Further, among the 20 largest US bank deals announced since 2018, none are from 2022 or 2023.

"People were too scared to engage in bank M&A because they thought it was a road to nowhere with the regulators," said Keith Noreika, acting comptroller of the currency in 2017 and now executive vice president and chairman of the banking supervision and regulation group at consultancy Patomak Global Partners. "The bank regulators and people on Capitol Hill have to get off from being totally anti-bank merger.
"They may have to say there are actually good mergers to be had and that people should engage in them or at least exploring engaging in them, so that we can avoid all these losses to the deposit insurance," Noreika said.
If regulators do not change their posture, regional banks will remain hesitant to pair up.
"I don't think, for the most part, the regional banks are going to want to put themselves through that for something that's got an uphill climb," said John Gorman, partner at Luse Gorman PC who represents financial institutions on M&A, regulation and other topics.
Failed bank deals
Given regional banks' hesitancy to strike traditional M&A deals due to regulatory delays, failed bank transactions are increasingly attractive, industry experts said.

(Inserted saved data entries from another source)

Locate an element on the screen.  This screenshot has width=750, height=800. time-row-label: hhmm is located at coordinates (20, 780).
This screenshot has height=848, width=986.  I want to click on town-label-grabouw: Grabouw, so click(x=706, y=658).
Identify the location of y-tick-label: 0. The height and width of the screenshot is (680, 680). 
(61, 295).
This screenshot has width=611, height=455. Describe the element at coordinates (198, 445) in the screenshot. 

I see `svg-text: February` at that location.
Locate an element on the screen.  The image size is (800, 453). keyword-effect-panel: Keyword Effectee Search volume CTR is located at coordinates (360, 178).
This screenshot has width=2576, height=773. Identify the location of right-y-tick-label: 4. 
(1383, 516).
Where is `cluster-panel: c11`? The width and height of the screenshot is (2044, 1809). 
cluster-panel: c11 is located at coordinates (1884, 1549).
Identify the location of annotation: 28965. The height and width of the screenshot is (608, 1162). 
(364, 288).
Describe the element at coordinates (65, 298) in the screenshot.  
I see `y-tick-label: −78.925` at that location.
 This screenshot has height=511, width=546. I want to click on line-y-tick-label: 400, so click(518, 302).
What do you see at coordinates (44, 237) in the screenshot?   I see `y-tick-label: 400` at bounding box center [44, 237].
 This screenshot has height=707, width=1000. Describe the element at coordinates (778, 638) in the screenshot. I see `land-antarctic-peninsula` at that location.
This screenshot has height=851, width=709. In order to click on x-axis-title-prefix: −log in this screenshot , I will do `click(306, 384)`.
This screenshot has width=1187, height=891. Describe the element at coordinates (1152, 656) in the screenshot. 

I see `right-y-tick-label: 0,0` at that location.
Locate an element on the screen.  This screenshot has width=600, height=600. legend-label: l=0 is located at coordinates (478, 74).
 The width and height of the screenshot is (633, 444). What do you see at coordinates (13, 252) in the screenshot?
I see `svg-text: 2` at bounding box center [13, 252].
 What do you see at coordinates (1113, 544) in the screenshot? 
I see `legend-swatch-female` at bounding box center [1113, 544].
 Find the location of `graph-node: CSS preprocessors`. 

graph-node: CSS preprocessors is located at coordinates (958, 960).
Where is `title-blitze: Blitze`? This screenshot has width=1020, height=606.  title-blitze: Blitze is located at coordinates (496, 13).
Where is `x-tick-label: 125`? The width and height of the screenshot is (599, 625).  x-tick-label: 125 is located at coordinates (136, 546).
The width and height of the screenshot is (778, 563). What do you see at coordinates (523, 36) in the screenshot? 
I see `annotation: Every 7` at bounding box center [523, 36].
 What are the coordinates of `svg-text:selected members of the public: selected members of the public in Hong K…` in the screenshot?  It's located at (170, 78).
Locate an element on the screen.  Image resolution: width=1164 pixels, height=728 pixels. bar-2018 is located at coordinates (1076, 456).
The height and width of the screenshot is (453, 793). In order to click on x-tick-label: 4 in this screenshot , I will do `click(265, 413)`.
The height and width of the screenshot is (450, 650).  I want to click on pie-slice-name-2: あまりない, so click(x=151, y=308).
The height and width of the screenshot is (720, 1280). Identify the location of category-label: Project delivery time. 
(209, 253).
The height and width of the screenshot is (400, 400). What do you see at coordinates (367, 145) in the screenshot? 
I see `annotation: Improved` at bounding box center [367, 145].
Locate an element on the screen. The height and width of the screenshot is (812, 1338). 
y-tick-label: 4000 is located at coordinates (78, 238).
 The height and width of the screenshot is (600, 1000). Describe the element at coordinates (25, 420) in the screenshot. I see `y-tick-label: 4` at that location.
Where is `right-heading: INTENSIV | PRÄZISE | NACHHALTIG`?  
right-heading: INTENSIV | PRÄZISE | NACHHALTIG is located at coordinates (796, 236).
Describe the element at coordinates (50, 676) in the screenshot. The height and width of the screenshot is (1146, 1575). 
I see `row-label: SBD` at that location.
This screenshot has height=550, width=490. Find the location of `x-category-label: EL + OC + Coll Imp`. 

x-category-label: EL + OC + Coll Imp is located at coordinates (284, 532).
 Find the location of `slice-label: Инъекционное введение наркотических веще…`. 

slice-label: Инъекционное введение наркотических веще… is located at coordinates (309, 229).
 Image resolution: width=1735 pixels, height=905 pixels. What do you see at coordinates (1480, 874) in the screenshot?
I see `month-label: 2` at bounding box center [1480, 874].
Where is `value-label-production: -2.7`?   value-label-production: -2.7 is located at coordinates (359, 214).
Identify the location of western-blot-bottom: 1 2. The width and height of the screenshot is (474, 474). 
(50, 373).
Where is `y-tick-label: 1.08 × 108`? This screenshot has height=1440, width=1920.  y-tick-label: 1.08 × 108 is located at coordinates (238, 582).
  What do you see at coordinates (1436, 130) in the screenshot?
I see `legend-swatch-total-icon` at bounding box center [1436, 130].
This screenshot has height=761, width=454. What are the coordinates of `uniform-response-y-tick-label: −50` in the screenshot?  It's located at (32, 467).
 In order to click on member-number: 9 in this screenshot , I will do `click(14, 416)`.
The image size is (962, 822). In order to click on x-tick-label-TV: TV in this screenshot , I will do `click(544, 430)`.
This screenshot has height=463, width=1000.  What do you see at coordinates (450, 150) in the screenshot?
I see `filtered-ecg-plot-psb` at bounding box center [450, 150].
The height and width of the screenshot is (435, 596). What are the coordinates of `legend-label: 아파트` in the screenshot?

Multiple regional banks jumped at the opportunity to acquire certain parts of Silicon Valley Bank and Signature Bank after their failures. Banks such as BankUnited Inc., Home BancShares Inc., The Bank of Nova Scotia, Citizens Financial Group Inc., PNC Financial Services Group Inc. and Valley National Bancorp. were among the bidders for Silicon Valley Bridge Bank, according to the Federal Deposit Insurance Corp.
Meanwhile, Home Bancshares, First-Citizens and Northeast Bank were among the bidders for parts of Signature Bridge Bank, and Citizens Financial, PNC and Fifth Third Bancorp were among the bidders for First Republic Bank, sources told S&P Global Market Intelligence.
"It is tempting for some other regional buyers to wait to see if there's a failed bank," Marinac said. "Maybe it's academic because they are not going to do a transaction anyway because the Fed approval process is so hard."